春斗さんは手の力を緩めるつもりは一切ないようで、咄嗟に蹴ろうと足を上げたけど、それは空を切った。

「何をしたんですか!」
「ちょっと突いただけや」

そう言った春斗さんの声は無機質で、心の底から興味なさげに言葉を続ける。

「ええか、この男を死なすも生かすも、楓次第や。俺とこの男と、選ぶんや」

そこで、春斗さんと目が合った。
冷たいように見えて、その裏で何かが蠢いている。底の見えない瞳だった。
春斗さんに捕まっていたときの記憶と恐怖が蘇って全身が震える。
あの時の私だったら、きっとこの目に屈していたと思う。けど、今は違う。覚悟を私が見せなきゃ、意味がないんだ。
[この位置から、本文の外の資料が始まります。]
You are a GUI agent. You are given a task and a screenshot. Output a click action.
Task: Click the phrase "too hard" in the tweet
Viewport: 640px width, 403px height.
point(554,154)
「……昌治さんは死なせない!死ぬのは昌治さんじゃない!」

私は春斗さんの手を振り払い、鞄に手を入れる。指先に触れた硬く冷たいものを手に取った。
ずっしりと重くて、腕が震える。

「どいてください」

指先まで震えてしまい、思わず取り落としてしまいそうだ。
けれど自分を叱咤して、私は拳銃を握りしめてその先を春斗さんに向けた。
今、春斗さんは何も持っていない。ポケットとかには入っているのかもしれないけど……取らせない。

「殺し、ます」

誰かに向かって殺すなんて言ったのも、心の底から殺したいって思ったのも初めてで。
自分で自分の言ったことに驚いている私を見ながら、春斗さんは微笑んだ。